Proposed plain packaging of cigarettes in Australia
Australia introduced plain packaging for cigarettes in 2012 Reuters

An international court has ordered the world's largest cigarette company to pay millions of dollars in compensation to the Australian government over its failed bid to overturn the country's plain-packaging laws.

Philip Morris International fought a five-year legal battle with Australia to have the laws scrapped or to have the government pay billions of dollars in damages, arguing that its trademarks were being infringed.

The world-first laws were upheld by the World Trade Organization (WTO), paving the way for them to be adopted in other countries.

The rules, which were introduced by Australia in 2012, barred displays of all tobacco company logos and bright colours on cigarette packets, replacing them with drab colours and grim health warnings.

The Permanent Court of Arbitration, based in Singapore, ruled over the weekend that Philip Morris was liable to pay Australia's legal costs in defending the laws, along with an undisclosed percentage of the arbitration costs.

The US tobacco giant had argued that the amount claimed by the government was unreasonable for a "legal team that consisted primarily of public servants".

It pointed out that Canada and the US had never claimed more than $4.5m and $3m, respectively, in costs and fees in comparable cases.
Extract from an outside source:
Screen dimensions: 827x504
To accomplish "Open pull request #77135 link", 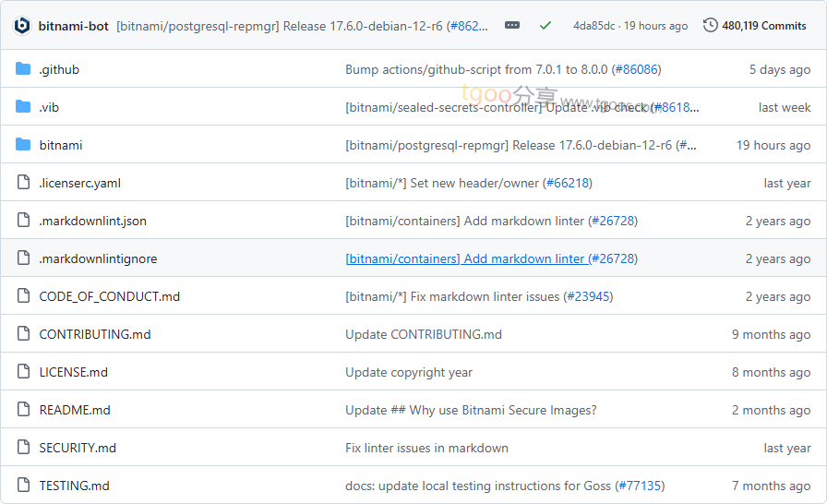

The exact amount that Philip Morris is liable to pay to the Australian government has not been disclosed, but the Sydney Morning Herald newspaper reported that the compensation amount could be as high as A$50m (£30m).

"The tribunal does not consider that any of these costs claimed by the respondent were unreasonable and should not have been incurred," the court said in its ruling.

"In making this assessment, the tribunal also takes into consideration the significant stakes involved in this dispute in respect of Australia's economic, legal and political framework, and in particular the relevance of the outcome in respect of Australia's policies in matters of public health."